Kemenag: Elongasi hilal masih di bawah standar MABIMS
Direktur Urusan Agama Islam Kementerian Agama (Kemenag) Arsad Hidayat menyampaikan secara perhitungan hisab posisi hilal pada akhir Ramadhan masih belum memenuhi kriteria visibilitas hilal yang ditetapkan oleh negara anggota MABIMS (Brunei, Indonesia, Malaysia, dan Singapura).
Sumber foto: Antara/elshinta.com.
Direktur Urusan Agama Islam Kementerian Agama (Kemenag) Arsad Hidayat menyampaikan secara perhitungan hisab posisi hilal pada akhir Ramadhan masih belum memenuhi kriteria visibilitas hilal yang ditetapkan oleh negara anggota MABIMS (Brunei, Indonesia, Malaysia, dan Singapura).
“Kalau berdasarkan hitungan hisab, ketinggian hilal itu sekitar 0 sampai 3 derajat dan yang tertinggi berada di wilayah Aceh. Kemudian untuk elongasi 4 sampai 6 derajat,” kata Arsad dalam press briefing di Jakarta, Senin.
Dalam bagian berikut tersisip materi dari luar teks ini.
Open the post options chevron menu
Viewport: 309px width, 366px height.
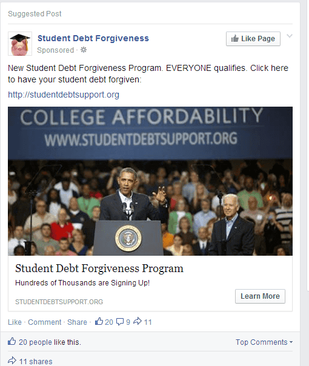click(290, 36)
Dalam standar MABIMS, lanjutnya, ketinggian hilal minimal 3 derajat dan elongasi 6,4 derajat. Secara perhitungan meskipun dari sisi ketinggian hilal ada kemungkinan memenuhi syarat, namun dari aspek elongasi masih belum mencapai batas minimal yang ditetapkan dalam kriteria imkan rukyat versi MABIMS.
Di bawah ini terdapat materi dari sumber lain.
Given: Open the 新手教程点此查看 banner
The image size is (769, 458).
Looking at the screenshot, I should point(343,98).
Maka dari itu, kata dia, 1 Syawal 1447 Hijriah atau Idul Fitri 2026 antara ketetapan pemerintah dengan Muhammadiyah berpeluang kembali berbeda seperti halnya penentuan awal Ramadhan.
“Kalau kriteria imkan rukyat versi MABIMS itu elongasinya minimal 6,4 derajat. Jadi kalau berdasarkan kriteria visibilitas hilal MABIMS, memang masih belum memungkinkan untuk bisa dilihat,” ucap Arsad.
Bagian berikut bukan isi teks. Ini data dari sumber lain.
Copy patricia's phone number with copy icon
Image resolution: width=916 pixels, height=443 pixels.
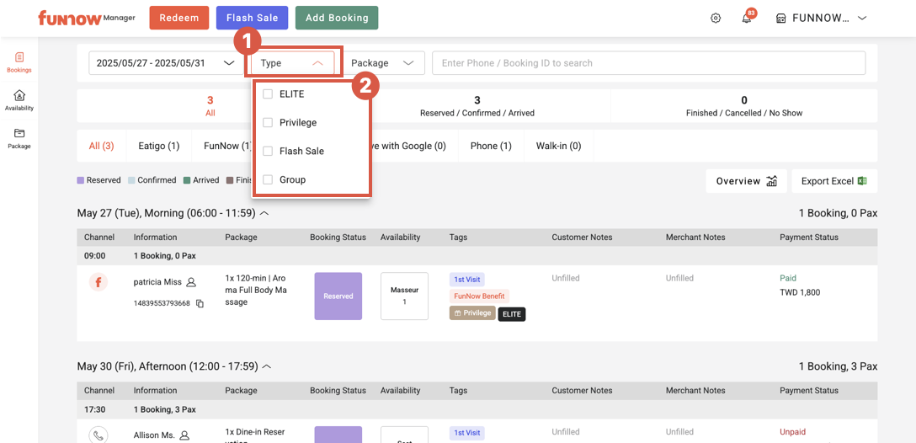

Meski demikian Arsad menegaskan kepastian penetapan 1 Syawal 1447 Hijriah atau Lebaran 2026 tetap menunggu hasil sidang isbat yang akan diselenggarakan pemerintah melalui Kementerian Agama.
“Keputusan akhir tetap menunggu hasil sidang isbat yang akan dilaksanakan pada 19 Maret 2026,” katanya.
Dihubungi terpisah, Peneliti Pusat Riset Antariksa Badan Riset dan Inovasi Nasional (BRIN) Thomas Djamaluddin memprakirakan 1 Syawal 1447 Hijriah kemungkinan berbeda antara pemerintah dan Muhammadiyah.
Muhammadiyah telah menetapkan lebih dulu 1 Syawal 1447 Hijriah pada Jumat 20 Maret 2026 yang didasarkan pada Kalender Hijriah Global Tunggal (KHGT).
Sementara berdasarkan hisab rukyat pemerintah yang berpedoman pada standar MABIMS, saat Maghrib 19 Maret 2026 di wilayah Asia Tenggara posisi hilal belum memenuhi kriteria MABIMS. Dengan demikian 1 Syawal jatuh pada 21 Maret 2026.